The required output is all lines below that contain the word "post".

== Available data ==
+ + + +

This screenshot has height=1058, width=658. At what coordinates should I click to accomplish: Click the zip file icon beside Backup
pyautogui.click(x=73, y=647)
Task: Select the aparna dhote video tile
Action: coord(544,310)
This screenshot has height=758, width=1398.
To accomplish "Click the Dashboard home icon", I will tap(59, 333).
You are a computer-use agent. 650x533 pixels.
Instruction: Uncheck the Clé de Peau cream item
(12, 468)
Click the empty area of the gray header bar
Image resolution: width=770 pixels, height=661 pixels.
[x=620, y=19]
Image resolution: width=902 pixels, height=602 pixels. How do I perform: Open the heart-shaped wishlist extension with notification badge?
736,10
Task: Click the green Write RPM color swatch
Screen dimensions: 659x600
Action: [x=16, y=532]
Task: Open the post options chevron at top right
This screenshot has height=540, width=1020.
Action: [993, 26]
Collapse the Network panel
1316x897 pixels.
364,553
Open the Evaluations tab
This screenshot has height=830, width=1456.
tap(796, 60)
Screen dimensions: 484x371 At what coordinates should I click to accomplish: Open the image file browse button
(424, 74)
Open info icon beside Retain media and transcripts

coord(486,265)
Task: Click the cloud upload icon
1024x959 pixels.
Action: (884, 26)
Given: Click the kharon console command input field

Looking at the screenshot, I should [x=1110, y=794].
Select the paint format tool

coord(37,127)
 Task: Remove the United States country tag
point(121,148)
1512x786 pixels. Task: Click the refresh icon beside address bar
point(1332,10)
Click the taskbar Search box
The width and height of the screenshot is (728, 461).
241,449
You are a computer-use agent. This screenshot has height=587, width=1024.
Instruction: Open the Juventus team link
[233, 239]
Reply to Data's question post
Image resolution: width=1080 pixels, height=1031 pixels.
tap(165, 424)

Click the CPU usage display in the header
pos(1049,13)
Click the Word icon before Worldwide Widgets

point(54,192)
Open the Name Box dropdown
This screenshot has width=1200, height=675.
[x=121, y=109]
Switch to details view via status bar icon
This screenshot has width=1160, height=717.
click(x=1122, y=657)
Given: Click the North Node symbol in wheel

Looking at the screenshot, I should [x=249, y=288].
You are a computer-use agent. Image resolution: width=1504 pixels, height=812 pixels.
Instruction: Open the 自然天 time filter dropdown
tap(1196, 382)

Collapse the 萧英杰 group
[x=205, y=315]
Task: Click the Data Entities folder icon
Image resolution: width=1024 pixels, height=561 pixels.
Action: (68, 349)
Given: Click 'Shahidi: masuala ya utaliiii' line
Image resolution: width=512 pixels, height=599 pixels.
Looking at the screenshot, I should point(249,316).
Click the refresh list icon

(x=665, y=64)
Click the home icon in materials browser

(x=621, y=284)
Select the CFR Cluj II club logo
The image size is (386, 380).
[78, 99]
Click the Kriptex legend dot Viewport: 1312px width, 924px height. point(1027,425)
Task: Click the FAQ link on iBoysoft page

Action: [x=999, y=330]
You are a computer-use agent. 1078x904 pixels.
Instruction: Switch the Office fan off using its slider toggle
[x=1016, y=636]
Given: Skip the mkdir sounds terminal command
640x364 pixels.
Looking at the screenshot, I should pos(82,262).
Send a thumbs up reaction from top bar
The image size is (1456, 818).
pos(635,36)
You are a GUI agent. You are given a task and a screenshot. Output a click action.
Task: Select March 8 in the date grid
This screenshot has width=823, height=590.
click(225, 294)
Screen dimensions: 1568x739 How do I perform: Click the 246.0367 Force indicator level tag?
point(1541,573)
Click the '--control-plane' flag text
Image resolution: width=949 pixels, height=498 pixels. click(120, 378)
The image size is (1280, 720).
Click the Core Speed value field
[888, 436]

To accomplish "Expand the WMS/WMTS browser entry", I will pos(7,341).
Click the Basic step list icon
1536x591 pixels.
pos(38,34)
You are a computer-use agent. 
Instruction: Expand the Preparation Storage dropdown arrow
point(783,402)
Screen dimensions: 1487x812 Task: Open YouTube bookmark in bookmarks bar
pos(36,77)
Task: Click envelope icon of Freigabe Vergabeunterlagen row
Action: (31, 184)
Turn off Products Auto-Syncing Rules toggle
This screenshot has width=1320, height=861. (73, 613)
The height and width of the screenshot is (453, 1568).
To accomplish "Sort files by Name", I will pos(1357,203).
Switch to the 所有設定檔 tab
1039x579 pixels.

+ + + +

== Response ==
Task: Open the post options chevron at top right
Reply to Data's question post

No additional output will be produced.